Chapter 9

Nelle

When I finally dragged myself out of bed for the day, I found Penn placing a second cloche next to my untouched breakfast on the dining table. “You’ve slept late,” she said.

I almost rolled my eyes. What else was there to do but pace or sleep?

“You told me he’d be back by now.” A cough tore up my throat, and I pressed a hand to my chest, trying to ease the wet rasp in my lungs. I cleared my throat before asking, “Where is he? When is he going to return?” I’d been stuck in this room, this prison cell, for three days.

She lifted the cloche, and I drew closer to see there was a light lunch of salad and cold meats. “I’m not sure what is detaining the Crowthers, or when Graysen will be back.”
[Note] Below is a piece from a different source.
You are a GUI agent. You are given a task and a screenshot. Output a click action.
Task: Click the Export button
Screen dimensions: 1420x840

I didn’t care what detained him or where he had gone on whatever business that needed the Crowthers.

His safe and unharmed return didn’t even matter to me.
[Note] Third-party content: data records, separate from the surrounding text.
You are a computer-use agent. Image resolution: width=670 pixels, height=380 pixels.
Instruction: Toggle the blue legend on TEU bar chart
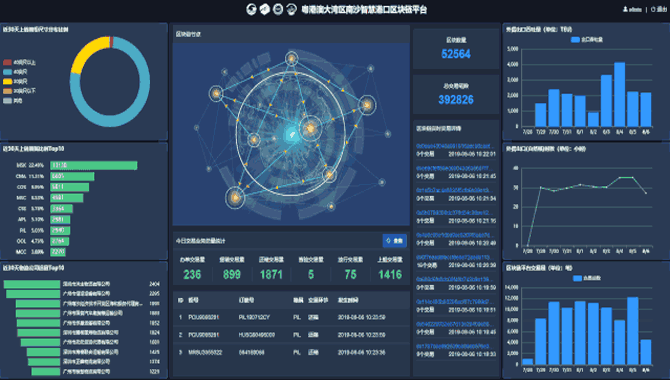[x=587, y=40]
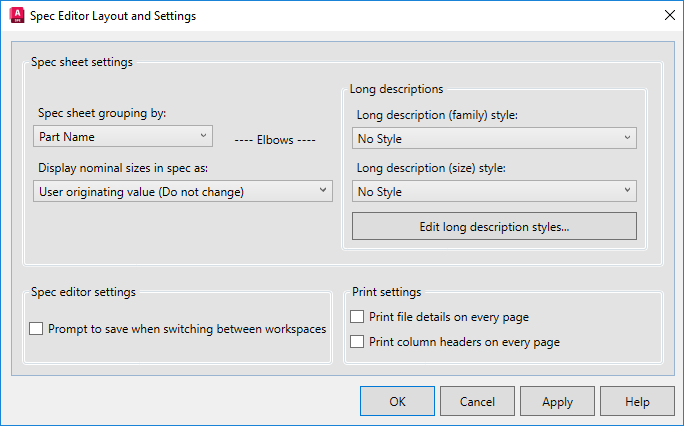The image size is (684, 426).
Task: Apply the spec editor settings
Action: (x=557, y=402)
He was only needed here, so I could roar at him to free me.

I wanted to chip away at the ice wall he’d built around himself and make him let me go.

I couldn’t do any of that if he wasn’t here, and the only person I saw was Penn.

She couldn’t remove the collar from my neck. Only a Crowther could.

She pulled back a wooden chair. “Please…sit and eat.”

“I’m not hungry.”

“You need to eat. You must be starving.”

But as I checked myself, my stomach and its twisting emptiness, the listlessness in my body and mind, I realized I had no desire to eat. No desire, really, to do anything.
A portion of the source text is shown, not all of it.